The Quad City Times. “A former Rock Island cotton mill converted into apartments 20 years ago is scheduled to be sold at a foreclosure auction on Aug. 21. Mike Farrell, an attorney for Sterling Federal Bank who is handling the foreclosure auction, said the building currently has residents. Those he has spoken with in the past, Farrell said, have said that they like the facility.”
“‘It’s a housing facility, and we want to make sure those options are out there,’ said Chandler Poole, Rock Island’s community and economic development director. He added that the city has no plans to take over the property and would prefer to see it remain as a senior housing facility.”
The Commercial Observer. “In New York’s dynamic and fluid housing market, it’s not unusual for developers to hold unsold units for a variety of reasons. Given the volume of new construction in recent years and the subsequent inventory of condominium units, developers are turning to condominium inventory loans to repay maturing construction loans and hold units for sale at a later date.”

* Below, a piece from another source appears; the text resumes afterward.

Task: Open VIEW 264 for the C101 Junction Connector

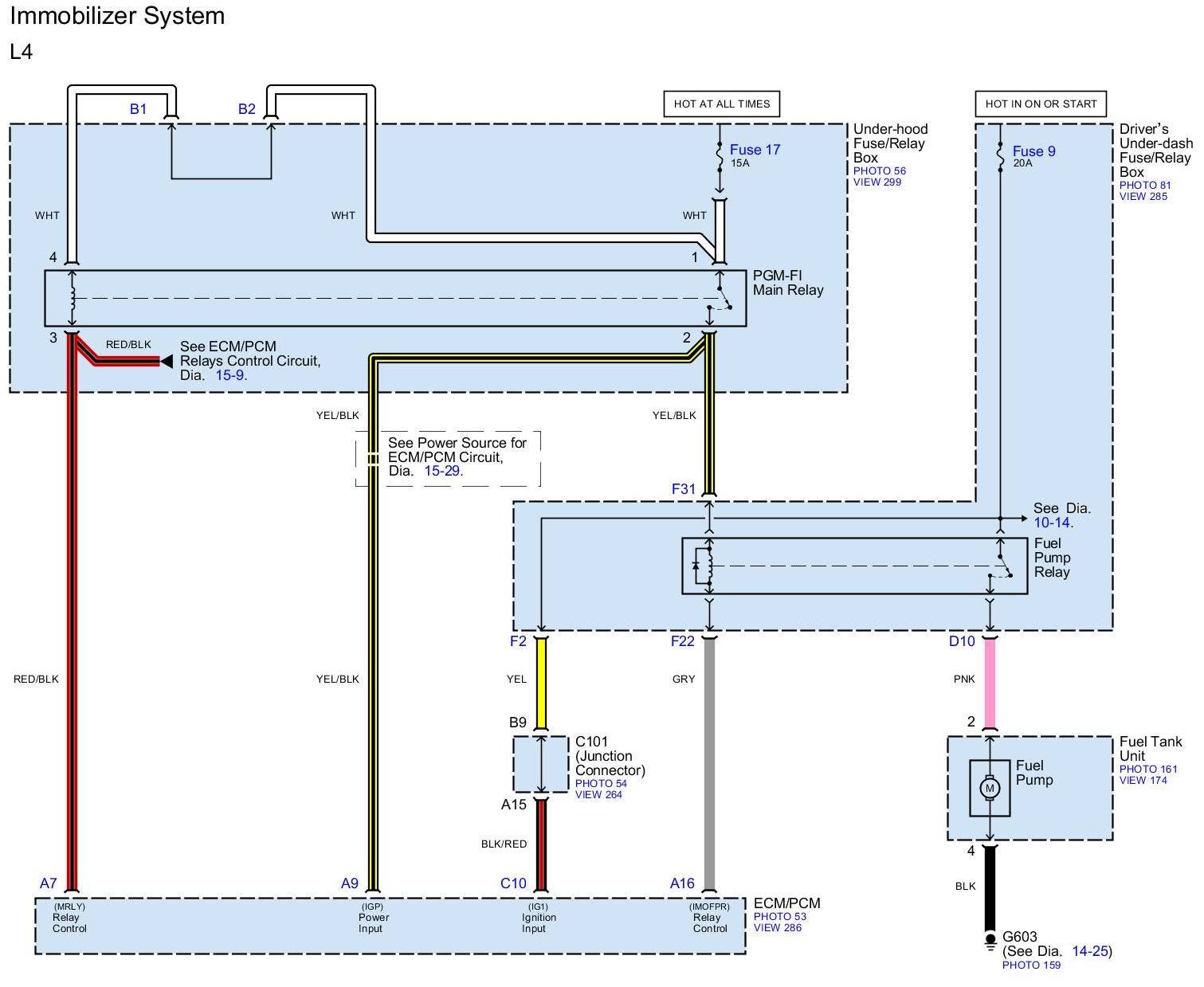Action: [x=598, y=794]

“Inventory loans are most often associated with mid-market condominium developments, which still make up a large portion of these deals, but there has also been a surge in the luxury sector. Morris Betesh, a Meridian Senior Managing Director, recently closed two loans in Manhattan that reflect this trend and speak to the expanding range of property types that inventory loans support.”
“The first of these is a $20 million loan for 17 condo units at a 52-unit property located on Wall Street in New York City’s Financial District. Betesh secured the 24-month loan from a balance sheet lender. He also secured a 36-month inventory loan for a five-story luxury townhouse in Chelsea, which is currently on the market for nearly $30 million. ‘It’s typically harder to secure inventory loans for ‘super-luxury’ assets, but this is hardly a one-off situation,’ says Betesh. ‘Right now, we’re working on several deals for similar high-end properties around New York City.’”

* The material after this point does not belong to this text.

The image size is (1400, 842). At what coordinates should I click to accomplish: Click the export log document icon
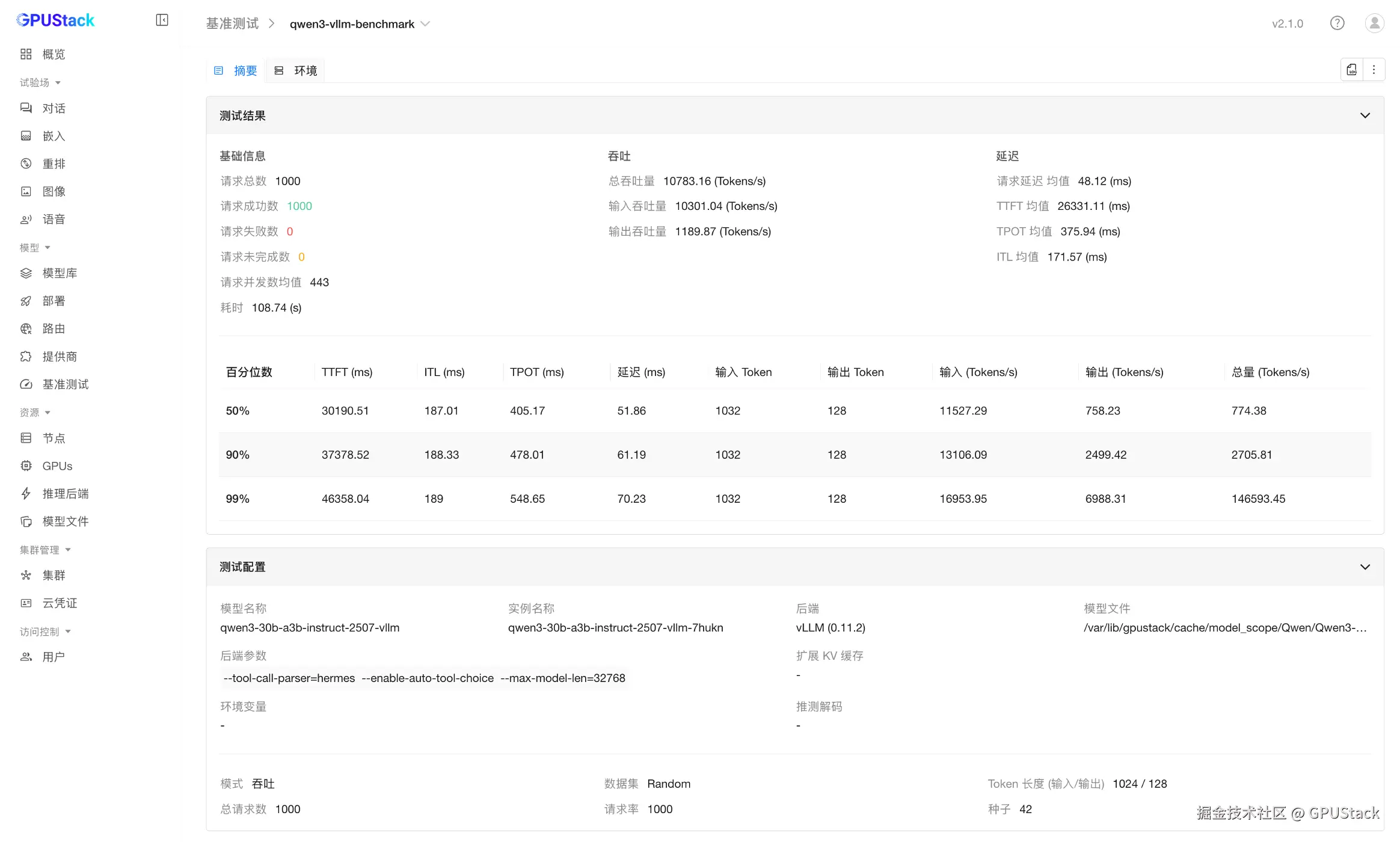point(1351,70)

“Meanwhile, sponsors gain more time to achieve their prices for units and in some cases can recapture equity and lower their interest rates by 1.5 percent to 2 percent by switching from a construction loan. Sponsors may also consider this a good time to hold onto unsold inventory. As the economy continues to grow and lucrative tech, media, and life sciences businesses expand in New York, more buyers will emerge.”